Rico vio con repentina claridad que aquello no era cierto. Habría preferido gustarle a Renée, que lo respetara, que lo deseara por el hombre que era.
Pero sabía que eso no iba a suceder.
De manera que no pensaba rebajarse más poniendo su estúpido corazón en juego.
–Cree lo que quieras, Renée, pero pienso reservar una habitación en el hotel en cuanto acabe la partida. Espero que me acompañes y te quedes toda la noche. Dado que no quieres que Charles sepa lo miserable que soy, te sugiero que te reúnas conmigo en el vestíbulo, cuando él se haya ido del hotel.
Renée no se inmutó. No visiblemente, al menos. Rico empezó a preguntarse si estaba viva o si era algún robot diseñado por el diablo y enviado a la tierra para atormentarlo.
–Por mí no hay problema –dijo ella, haciendo eco de las palabras de Rico–. Sólo una pregunta antes de que volvamos dentro. Hay queridas y queridas. ¿Cuál quieres exactamente? ¿La querida tipo gatito sexy dispuesta a hacer lo que tú quieras cuando tú quieras, o la querida pervertida vestida de cuero negro y con un látigo?
Rico no pudo evitar sentirse intrigado.
–¿Y si elijo la última?
La sonrisa de Renée fue puro hielo.
–Me encantaría. Siempre he pensado que te sentaría de maravilla una buena tunda.
Rico no pudo evitar reír. Aquella era la Renée que más lo estimulaba.
–En ese caso, me alegro de que la idea no me atraiga demasiado –replicó sin dejar de sonreír–. Me gustaría sobrevivir a este mes con la piel intacta.
–¿Y tu alma? –replicó Renée–. ¿De verdad crees que vas a poder pasar por esto y vivir contigo mismo después?
Por un momento, Rico sintió una punzada en su conciencia. Sabía muy bien que lo que estaba haciendo estaba mal. Pero en lo referente a aquella mujer ya estaba más allá del bien y del mal.

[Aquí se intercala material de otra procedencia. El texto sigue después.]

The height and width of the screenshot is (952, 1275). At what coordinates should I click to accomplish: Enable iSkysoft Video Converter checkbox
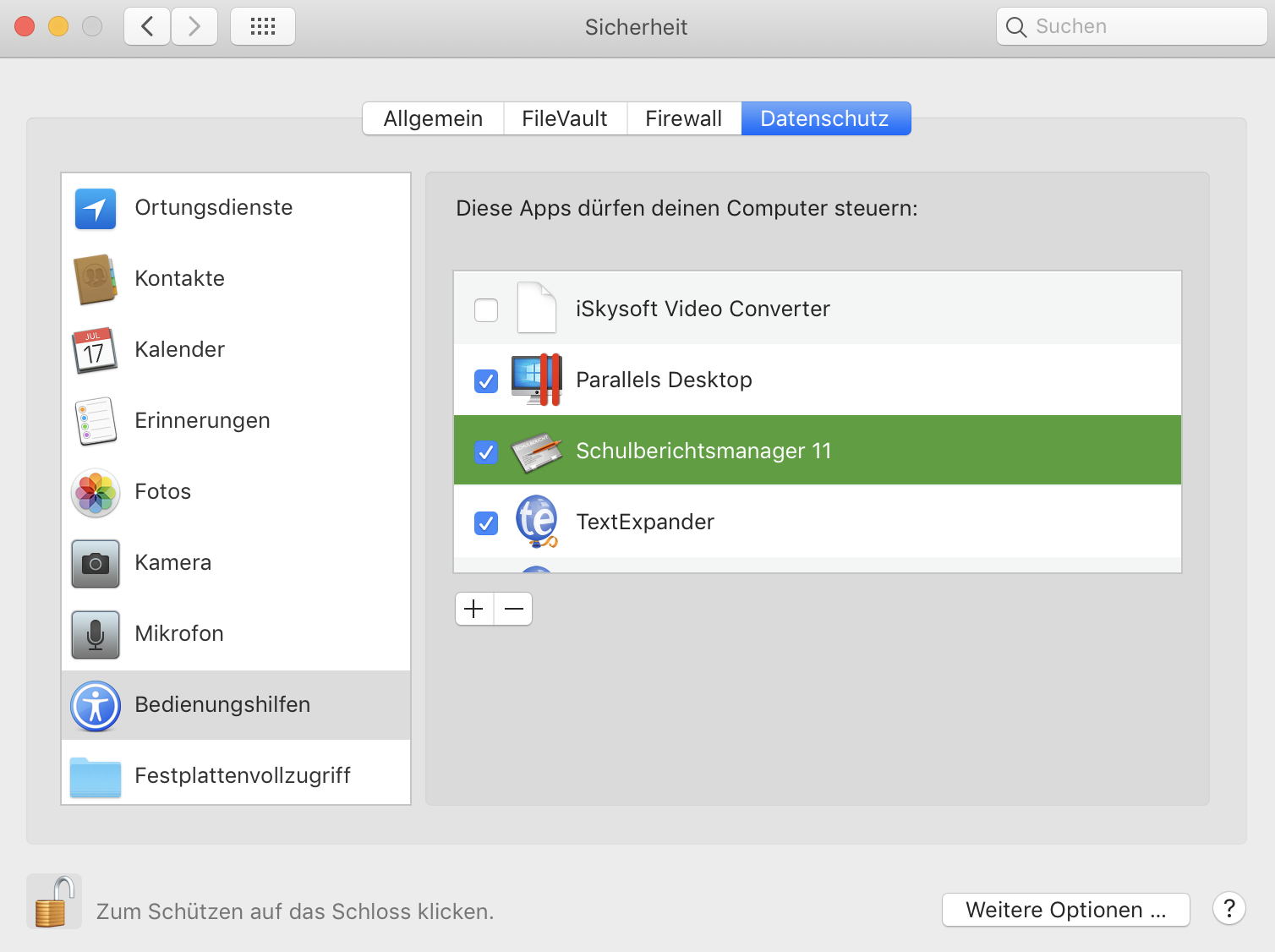click(x=486, y=310)
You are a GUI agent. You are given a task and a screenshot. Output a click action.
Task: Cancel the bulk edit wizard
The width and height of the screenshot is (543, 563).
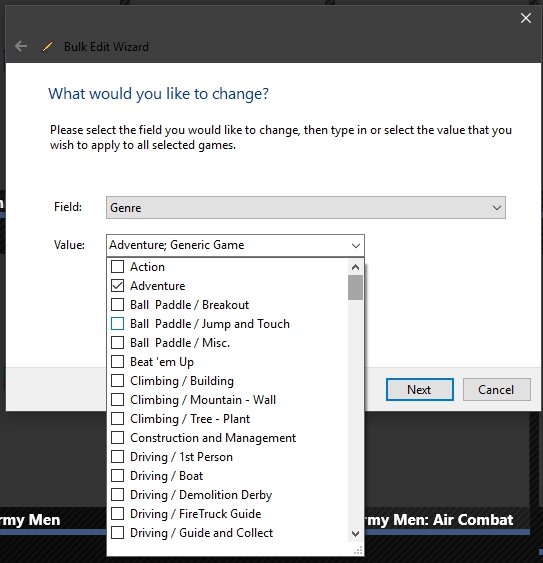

–Tienes razón –dijo con expresión arrepentida, y disfrutó al ver la momentánea sorpresa de Renée–. Estoy seguro de que me sentiré muy mal después. Pero siempre puedo ir a confesarme. Vamos, querida señora Selinsky –continuó a la vez que retiraba con brusquedad el cigarrillo de la mano de Renée–. Es hora de volver a la mesa de juego –se volvió para salir y apagó el cigarrillo en el cenicero que había sobre la mesa antes de volverse a mirarla una vez más–. Aunque lo cierto es que no creo que vaya a concentrarme demasiado en el póquer. Estaré demasiado ocupado imaginándote como… ¿cómo habías descrito tu papel para el próximo mes…? ¿Como una gatita sexy dispuesta a hacer lo que yo quiera cuando quiera? La verdad es que, dado el desprecio que sientes por mí, no entiendo cómo te las vas a arreglar. Pero recuerdo haber leído en una ocasión que las modelos tienen que ser además buenas actrices. Así que limítate a hacer lo que hacías cuando te mostrabas en las pasarelas, y cuando estabas casada con el señor Selinsky. Actúa.